── DATASET ──

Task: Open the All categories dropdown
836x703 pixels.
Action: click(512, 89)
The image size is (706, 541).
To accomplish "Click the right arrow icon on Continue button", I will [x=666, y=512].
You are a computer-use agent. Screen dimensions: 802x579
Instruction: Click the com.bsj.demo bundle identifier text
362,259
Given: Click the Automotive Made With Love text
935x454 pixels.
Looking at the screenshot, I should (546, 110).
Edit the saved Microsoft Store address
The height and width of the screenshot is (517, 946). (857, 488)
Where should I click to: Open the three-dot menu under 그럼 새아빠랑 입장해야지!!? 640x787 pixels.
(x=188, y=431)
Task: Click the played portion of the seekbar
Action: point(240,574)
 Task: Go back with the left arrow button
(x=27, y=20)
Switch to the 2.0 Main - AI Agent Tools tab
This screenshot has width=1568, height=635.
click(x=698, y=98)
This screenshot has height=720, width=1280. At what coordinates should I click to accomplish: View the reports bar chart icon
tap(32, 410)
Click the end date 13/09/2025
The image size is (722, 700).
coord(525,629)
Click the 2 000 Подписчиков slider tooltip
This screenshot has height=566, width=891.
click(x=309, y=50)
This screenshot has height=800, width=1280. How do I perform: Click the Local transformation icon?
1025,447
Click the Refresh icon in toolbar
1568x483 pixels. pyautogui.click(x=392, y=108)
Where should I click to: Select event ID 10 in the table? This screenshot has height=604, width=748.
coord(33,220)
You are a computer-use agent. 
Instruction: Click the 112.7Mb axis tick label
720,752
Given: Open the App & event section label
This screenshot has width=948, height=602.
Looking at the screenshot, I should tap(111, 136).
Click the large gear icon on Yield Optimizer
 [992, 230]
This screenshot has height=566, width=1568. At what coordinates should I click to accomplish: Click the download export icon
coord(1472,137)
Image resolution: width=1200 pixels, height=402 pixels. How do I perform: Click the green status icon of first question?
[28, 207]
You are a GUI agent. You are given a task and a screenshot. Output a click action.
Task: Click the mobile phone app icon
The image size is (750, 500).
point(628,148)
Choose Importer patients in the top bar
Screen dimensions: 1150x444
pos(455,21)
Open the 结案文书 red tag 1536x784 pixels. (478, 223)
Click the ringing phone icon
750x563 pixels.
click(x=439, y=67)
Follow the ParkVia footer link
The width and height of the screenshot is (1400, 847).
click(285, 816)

───

[WHAT IS EXPECTED]: Exactly as written, give the records again.

[RESPONSE TO THIS EXERCISE]:
Task: Open the All categories dropdown
836x703 pixels.
Action: click(512, 89)
The image size is (706, 541).
To accomplish "Click the right arrow icon on Continue button", I will [x=666, y=512].
You are a computer-use agent. Screen dimensions: 802x579
Instruction: Click the com.bsj.demo bundle identifier text
362,259
Given: Click the Automotive Made With Love text
935x454 pixels.
Looking at the screenshot, I should (546, 110).
Edit the saved Microsoft Store address
The height and width of the screenshot is (517, 946). (857, 488)
Where should I click to: Open the three-dot menu under 그럼 새아빠랑 입장해야지!!? 640x787 pixels.
(x=188, y=431)
Task: Click the played portion of the seekbar
Action: point(240,574)
 Task: Go back with the left arrow button
(x=27, y=20)
Switch to the 2.0 Main - AI Agent Tools tab
This screenshot has width=1568, height=635.
click(x=698, y=98)
This screenshot has height=720, width=1280. At what coordinates should I click to accomplish: View the reports bar chart icon
tap(32, 410)
Click the end date 13/09/2025
The image size is (722, 700).
coord(525,629)
Click the 2 000 Подписчиков slider tooltip
This screenshot has height=566, width=891.
click(x=309, y=50)
This screenshot has height=800, width=1280. How do I perform: Click the Local transformation icon?
1025,447
Click the Refresh icon in toolbar
1568x483 pixels. pyautogui.click(x=392, y=108)
Where should I click to: Select event ID 10 in the table? This screenshot has height=604, width=748.
coord(33,220)
You are a computer-use agent. 
Instruction: Click the 112.7Mb axis tick label
720,752
Given: Open the App & event section label
This screenshot has width=948, height=602.
Looking at the screenshot, I should tap(111, 136).
Click the large gear icon on Yield Optimizer
 [992, 230]
This screenshot has height=566, width=1568. At what coordinates should I click to accomplish: Click the download export icon
coord(1472,137)
Image resolution: width=1200 pixels, height=402 pixels. How do I perform: Click the green status icon of first question?
[28, 207]
You are a GUI agent. You are given a task and a screenshot. Output a click action.
Task: Click the mobile phone app icon
The image size is (750, 500).
point(628,148)
Choose Importer patients in the top bar
Screen dimensions: 1150x444
pos(455,21)
Open the 结案文书 red tag 1536x784 pixels. (478, 223)
Click the ringing phone icon
750x563 pixels.
click(x=439, y=67)
Follow the ParkVia footer link
The width and height of the screenshot is (1400, 847).
click(285, 816)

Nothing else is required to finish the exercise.